Volcanoes are usually divided into two sorts, those that produce rivers of fire that threaten only the general vicinity and the ones whose explosive eruptions can plunge the world into darkness and unleash enormous tsunamis. However, a new study suggests the truth is more complex, and we shouldn't get too comfortable about the first type.
The manner of a volcano's eruptions is determined by the composition of its magma. Basaltic magmas produce the lava rivers of Hawaii, while more silica-rich lava creates a Vesuvius or Krakatoa. Volcanologists' assumption has been these magmas are fairly constant over time.
However, Dr Michael Stock of Trinity College Dublin led a team to investigate two of the volcanoes that formed two of the Galápagos islands, Wolf and Fernandina, both known for their basaltic lava flows.
Stock and co-authors report in Nature Communications finding a wide variety of chemical compositions. Some lava, tephra, and nodule samples from these volcanoes look like they would be much more at home at Mount St Helens, Washington, site of a famous explosive eruption in 1980, than the shield volcanoes of the islands on which they were found.
As in the more famous Hawaiian example, the Galápagos islands lie over a plume of hot magma that has pierced the oceanic crust, and pushed mountains above the waterline. The plate is moving over the plume, so older islands represent the sites that were once directly above it.
Stock thinks liquids with higher silica contents get trapped in chambers around a kilometer beneath the surface. Near a plume's center basaltic magma rises so fast materials with other compositions are washed out to the point we barely notice them.

However, once they're only at the edge of a hotspot, the rate at which magma rushes up from below declines and may no longer overwhelm the contents of these chambers, making explosive eruptions possible.

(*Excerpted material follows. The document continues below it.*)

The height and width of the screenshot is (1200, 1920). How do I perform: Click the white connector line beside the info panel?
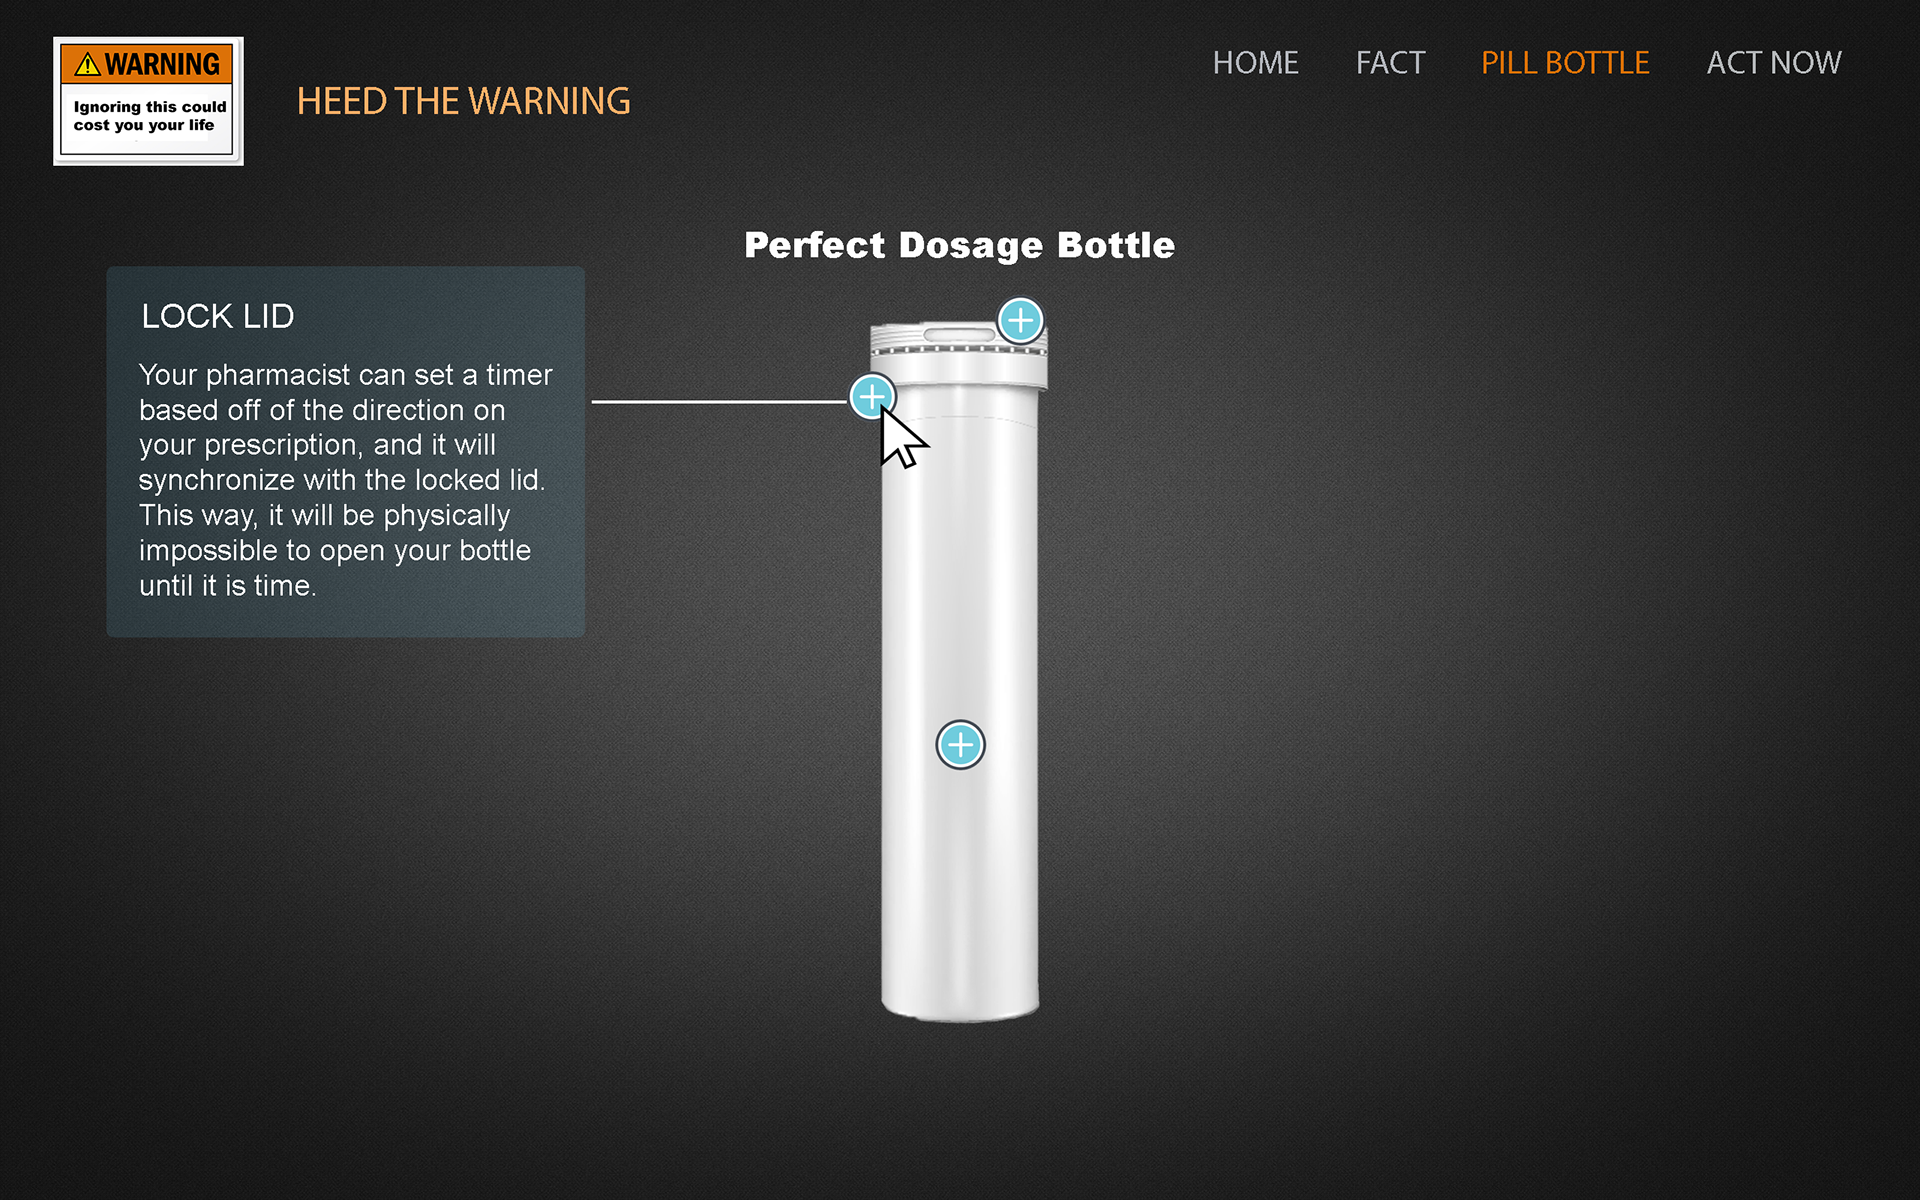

“This was really unexpected,” Stock said in a statement. “We started the study wanting to know why these volcanoes were so boring and what process caused the erupted lava compositions to remain constant over long timescales. Instead we found that they aren't boring at all, they just hide these secret magmas under the ground."
Wolf and Fernandina represent no threat, at least on human timescales – they still have ample amounts of basaltic material recharging them. The situation is different further from the plume's center in the Eastern Galápagos, however, where the volcanoes have much lower flux rates. There is a much greater danger that after thousands of years of basaltic lava production, these volcanoes will one day switch to something far more dangerous, and the same could apply to other volcanoes worldwide we currently consider safe.